▶ **PASSAGE GIVEN**
........

Do you have a rough release date for KMS 6.8?

Jorge Maiquez

unread,
Sep 10, 2018, 6:37:31 AM9/10/18
to kurento
Hi Juan,

We had a crash on one of our production deployments last Friday, and the server was using libnice-0.1.15.

We are currently following your instructions here, in an attempt to have better logs the next time.

But the fact that we are beta testing in a production environment is obviously not good. I don't know how many of these we can experience before we start losing customers.

Are you guys making any progress on your end? We may need to start making fundamental changes soon, but I would prefer to stick with kurento given all the time we have invested already.

How about the last suggestion here:

Please keep us posted on any progress you have made.

Thanks,
Jorge

Ayaan

unread,
Sep 12, 2018, 10:25:08 PM9/12/18
to kurento
In high-load situations, Kurento 6.7.2 usually crashes. We have 100s of users on active sessions every hour and Kurento cannot keep up the load. The servers are very powerful with 40 core, 128GB memory with 10gbps pipe. However, the culprit seems kurento.

Error log as follows:

(kurento-media-server:15068): GLib-GIO-CRITICAL **: g_socket_send_message: assertion 'G_IS_SOCKET (socket)' failed

(kurento-media-server:15068): GLib-CRITICAL **: g_error_free: assertion 'error != NULL' failed


When the above error pops up, users cannot hear each other. Kurento is great for 1 on 1 low-volume sessions but not great for high-volume group video conferencing with the current GLIB issues. It is often embarrassing when paying customers start putting the blame on the platform and ask us for refund. Since the entire solution is built on Kurento, it is quite difficult to move away to Janus or JITSI, but praying that Kurento team will answer our prayers and push newer version sooner with the libnice fixes.

........

▶ **DATASET CONTENT**

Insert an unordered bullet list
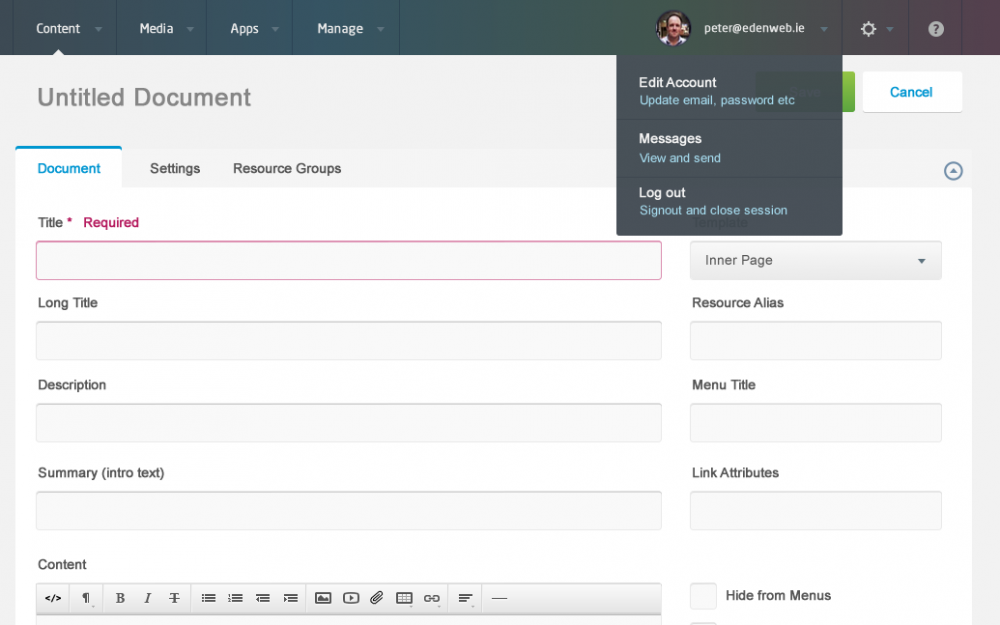This screenshot has height=625, width=1000. (208, 598)
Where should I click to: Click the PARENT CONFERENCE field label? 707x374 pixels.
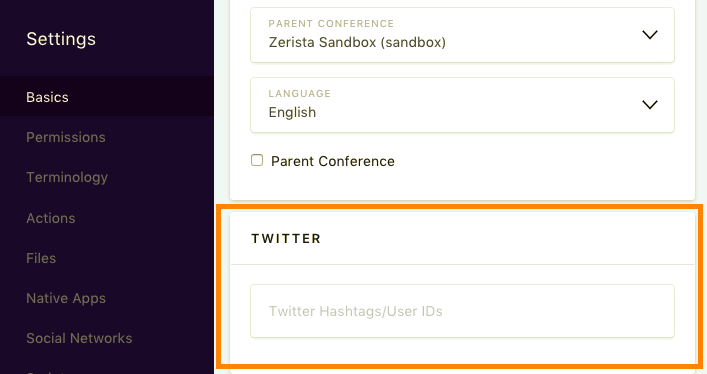point(331,23)
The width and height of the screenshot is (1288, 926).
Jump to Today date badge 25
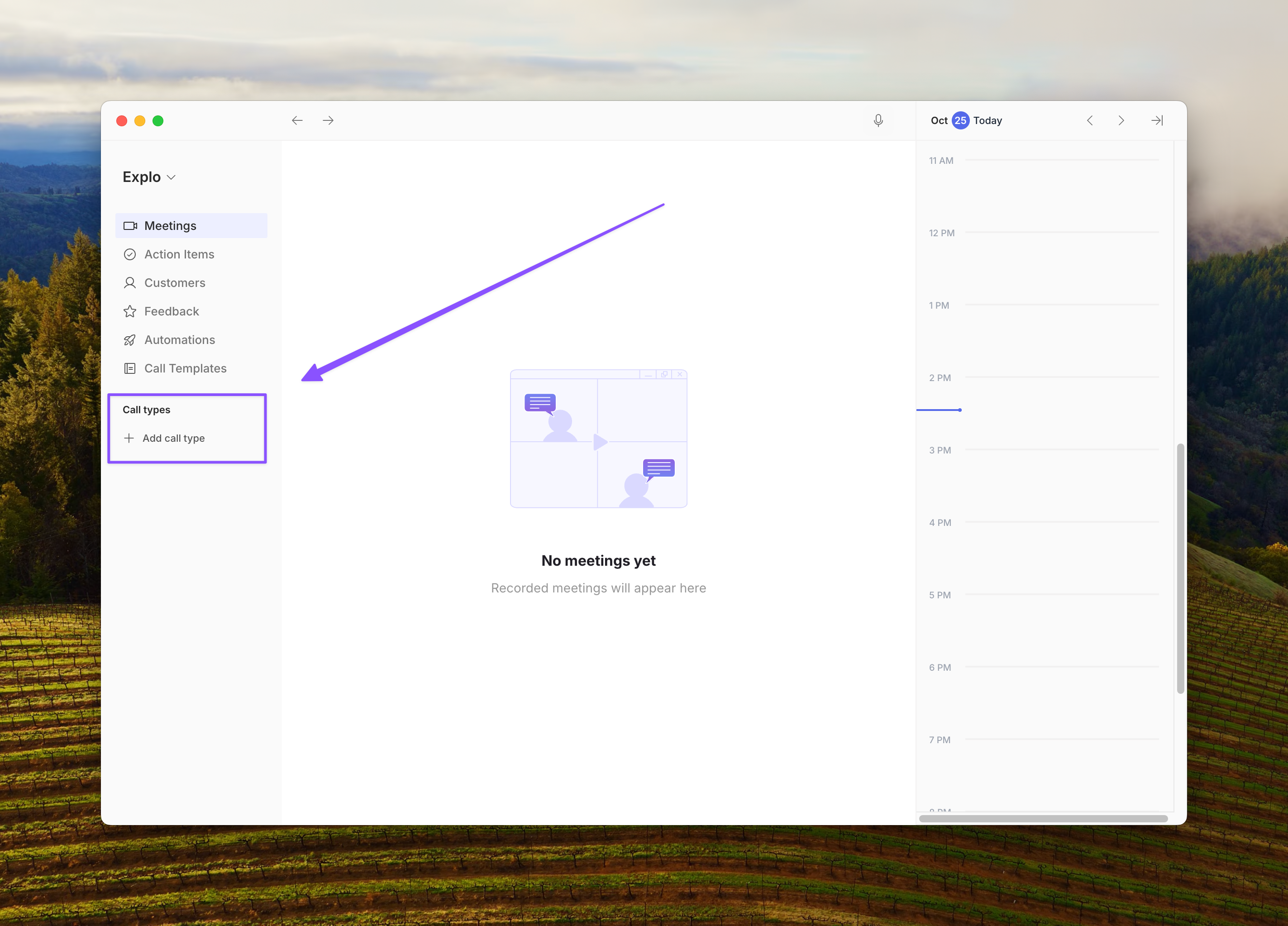[960, 120]
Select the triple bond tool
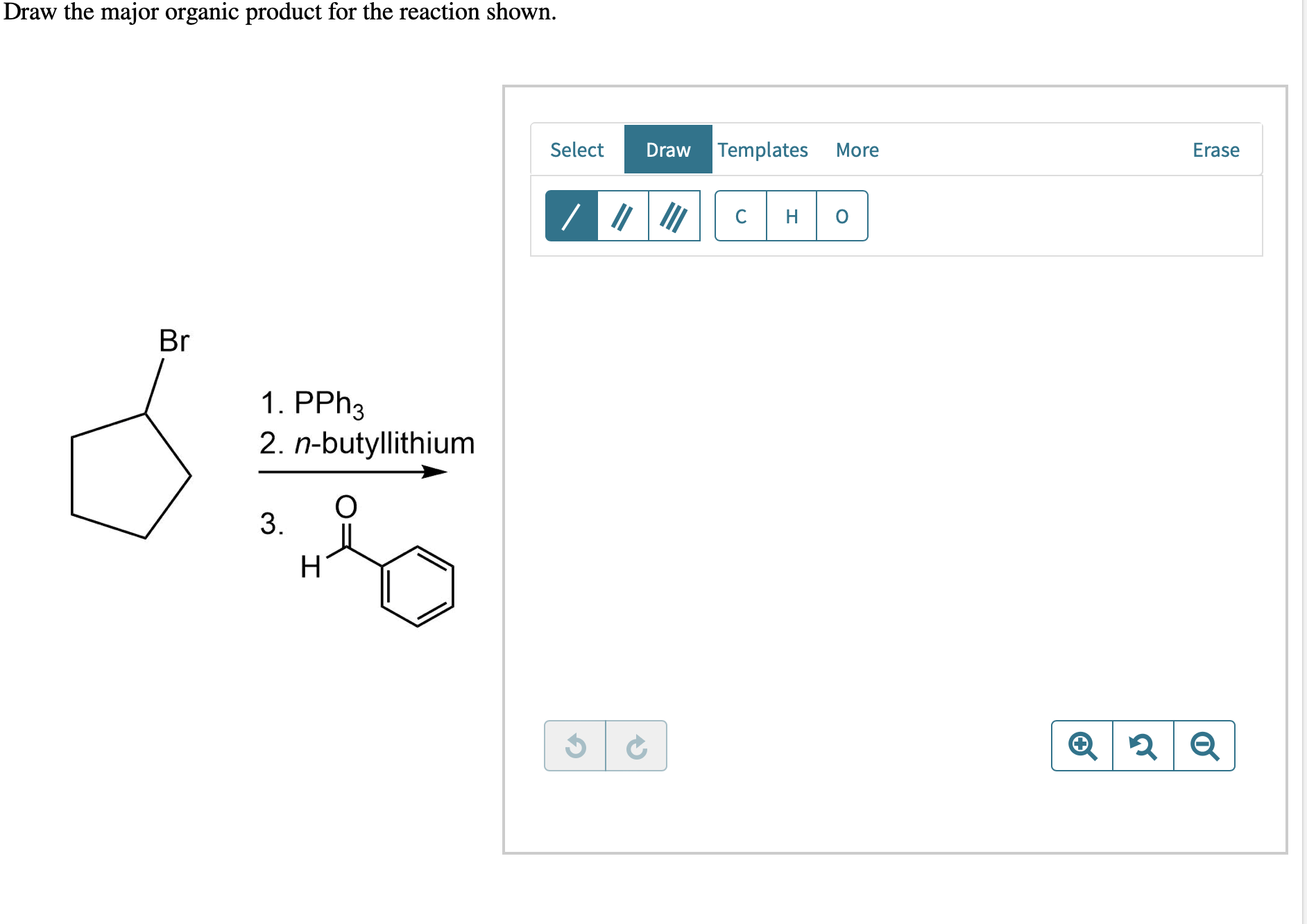 tap(672, 216)
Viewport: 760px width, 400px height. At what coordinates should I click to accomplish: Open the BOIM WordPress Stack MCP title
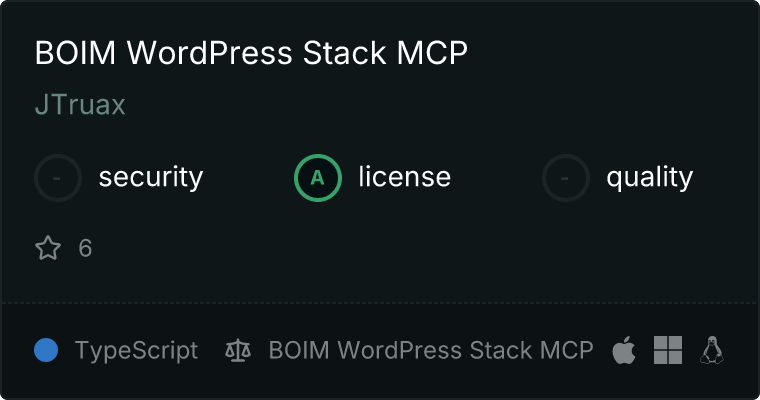(x=251, y=52)
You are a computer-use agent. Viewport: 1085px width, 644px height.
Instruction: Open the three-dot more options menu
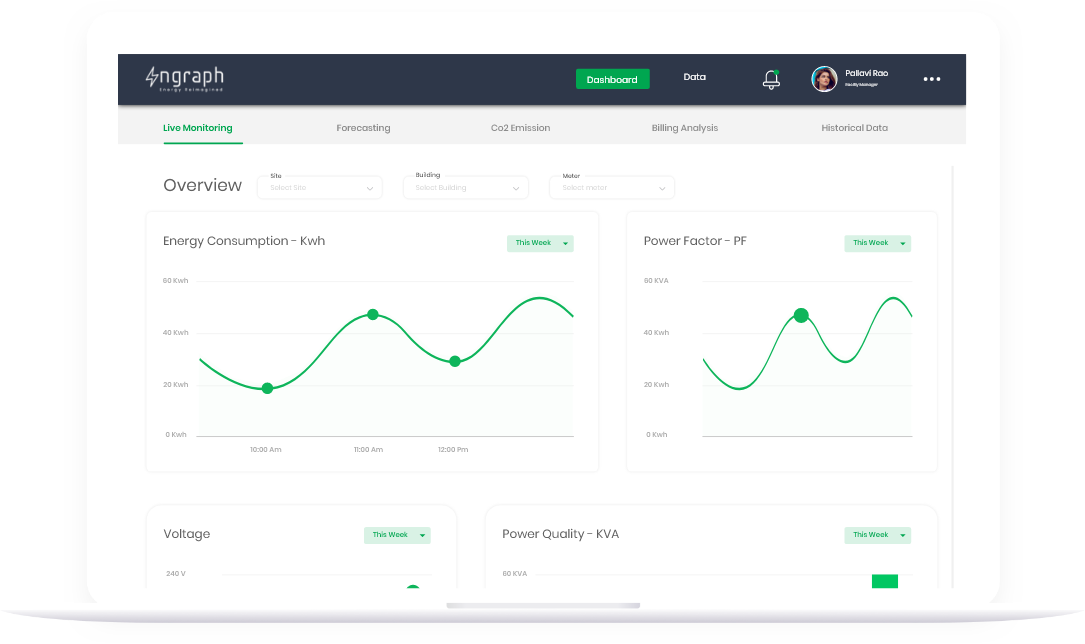932,79
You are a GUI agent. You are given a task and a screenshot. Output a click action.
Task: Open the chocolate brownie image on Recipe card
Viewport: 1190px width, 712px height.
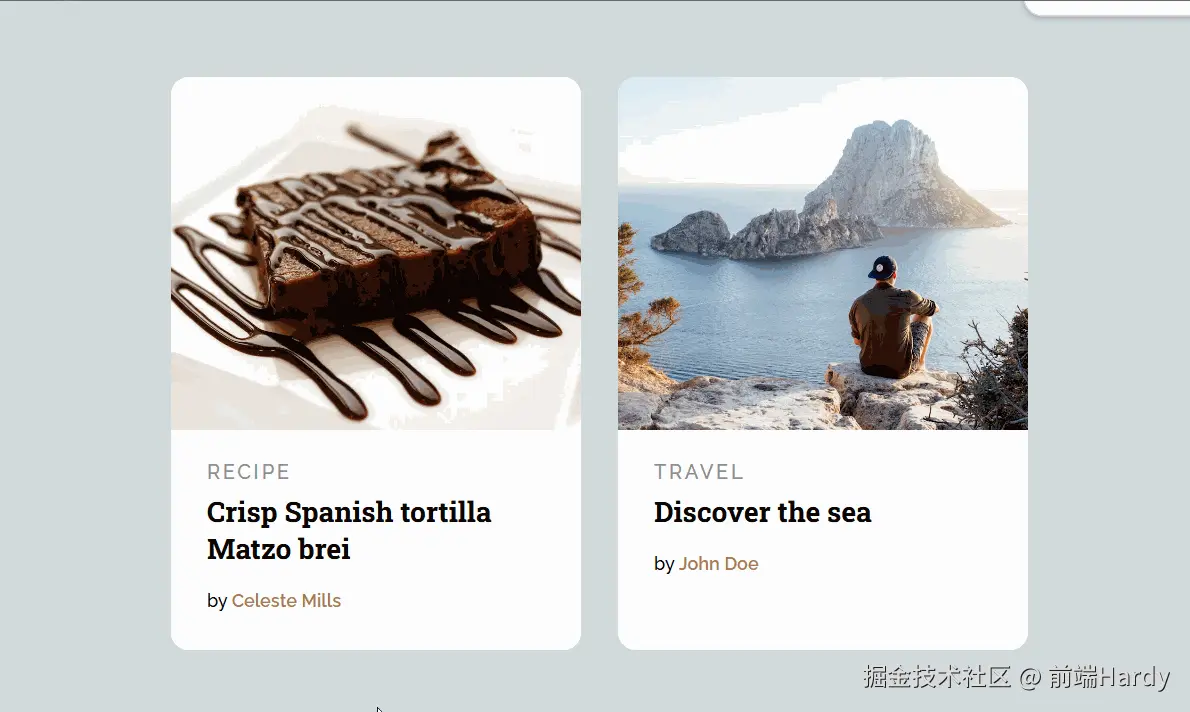click(376, 254)
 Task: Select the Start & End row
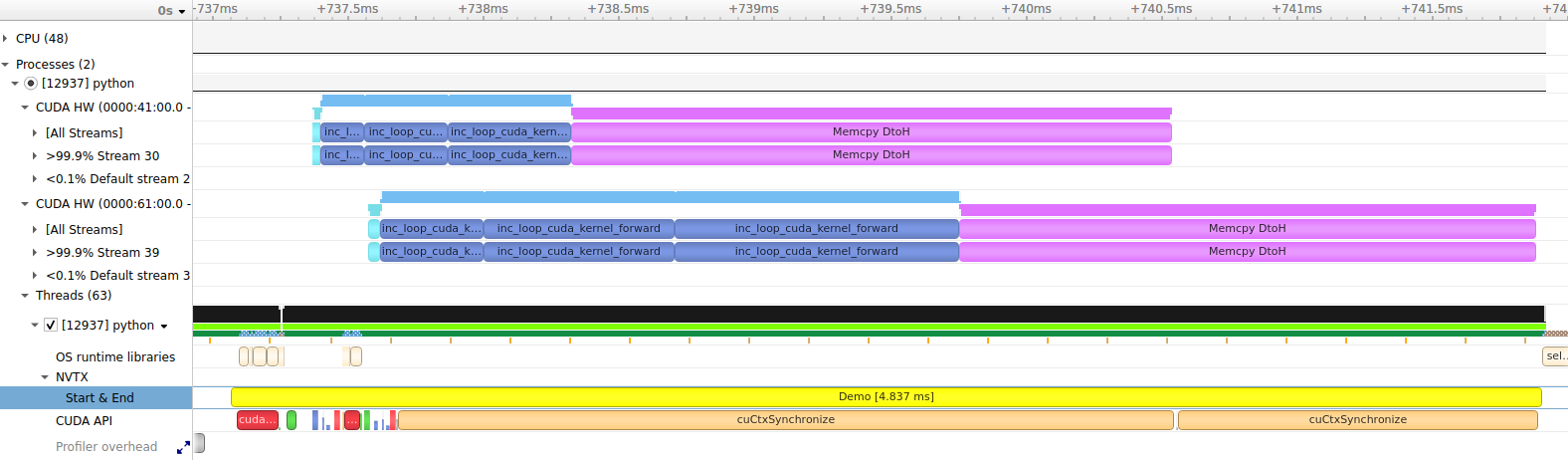pos(99,398)
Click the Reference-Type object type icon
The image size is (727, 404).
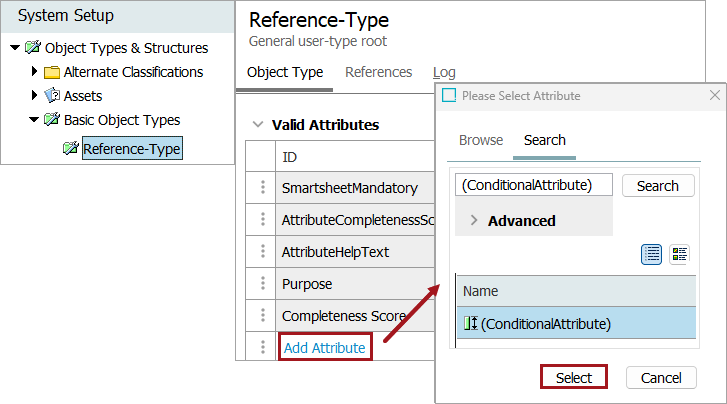point(70,149)
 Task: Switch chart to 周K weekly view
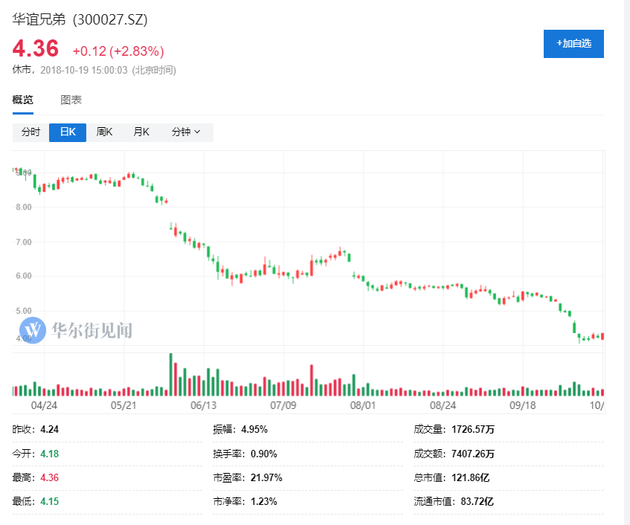(104, 132)
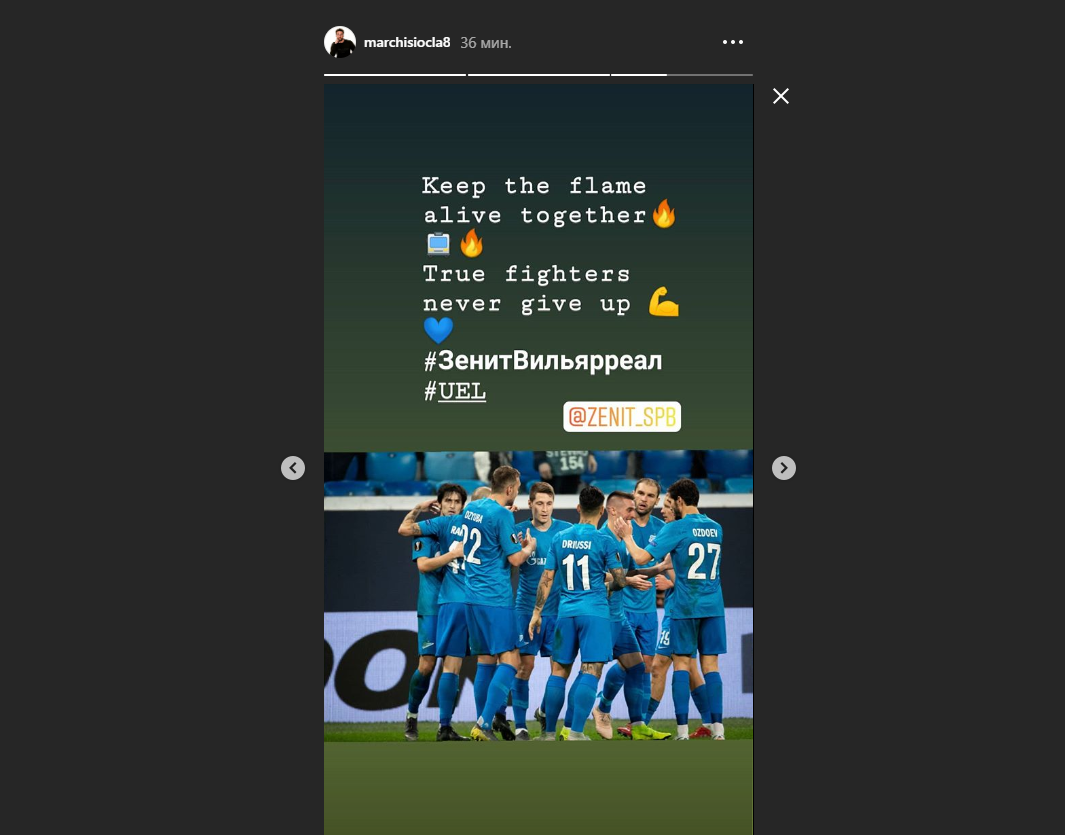Click the television emoji
The width and height of the screenshot is (1065, 835).
click(x=439, y=243)
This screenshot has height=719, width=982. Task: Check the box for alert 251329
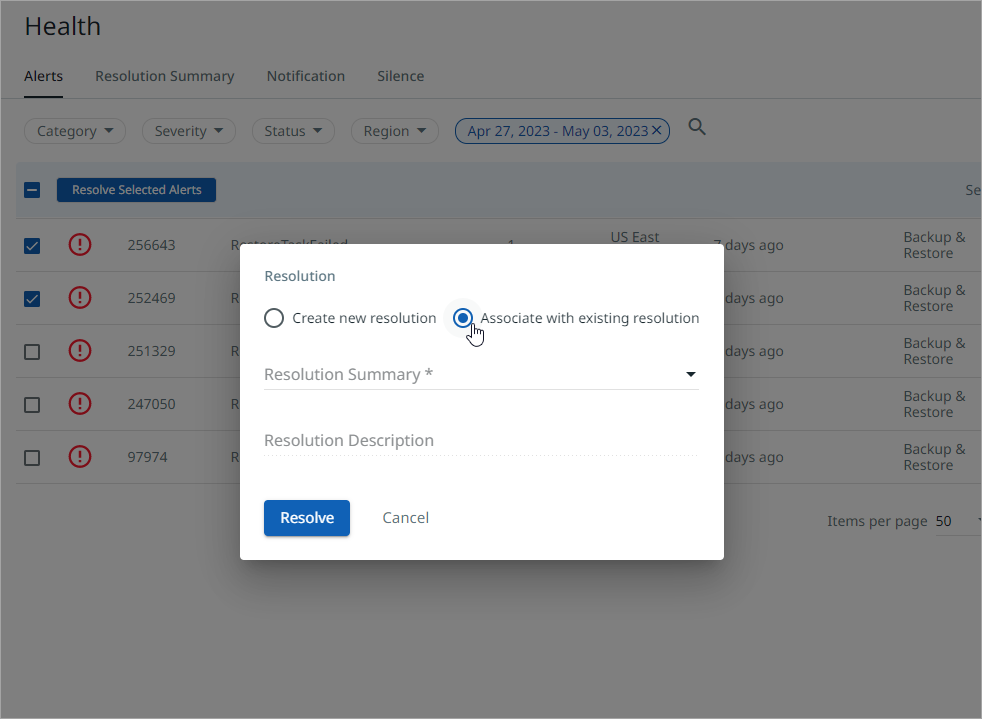tap(32, 351)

........

▶ **WORK INSTRUCTIONS**
**1.** From the Kurento forum thread, quote the part that opens with the words containing "We had a crash" and closes with "have invested already.".
**2.** In the Kurento forum thread, which version of libnice was the server using when the production deployment crashed?
**3.** Proceed with the Kurento forum thread from the point where it stops.

▶ **ANSWERS FOR THE EXERCISE**
**1.**
We had a crash on one of our production deployments last Friday, and the server was using libnice-0.1.15.

We are currently following your instructions here, in an attempt to have better logs the next time.

But the fact that we are beta testing in a production environment is obviously not good. I don't know how many of these we can experience before we start losing customers.

Are you guys making any progress on your end? We may need to start making fundamental changes soon, but I would prefer to stick with kurento given all the time we have invested already.

**2.** libnice-0.1.15

**3.**
Juan Navarro

unread,
Sep 13, 2018, 5:26:23 AM9/13/18
to kur...@googlegroups.com
Well, just like users wrongly put blame on the platform, platforms wrongly put blame on Kurento, this is a libnice bug: https://gitlab.freedesktop.org/libnice/libnice/issues/33

But not to pass blames here from one place to another; the libnice project is currently used (directly or indirectly) by a lot of projects and companies which benefit from free as in beer software but then later don't contribute back a dime (in terms of money or software contributions). We at Kurento are a pretty small team but libnice itself is a VERY understaffed project and they have already stated that they don't have the resources needed to solve this issue (https://gitlab.freedesktop.org/libnice/libnice/issues/33#note_24942)

So, is your core business on the verge of falling due to a bug in one of your supporting libraries? The least you could do is contribute a full-time developer dedicated to help on this issue, or incentive the project with 1/4th of what a big company such as Cisco would ask you for a support contract for WebRTC technologies, then I'm sure this bug will be history in a couple weeks, and it will still have cost you less than 0.1% of the value that these projects put on the table for you.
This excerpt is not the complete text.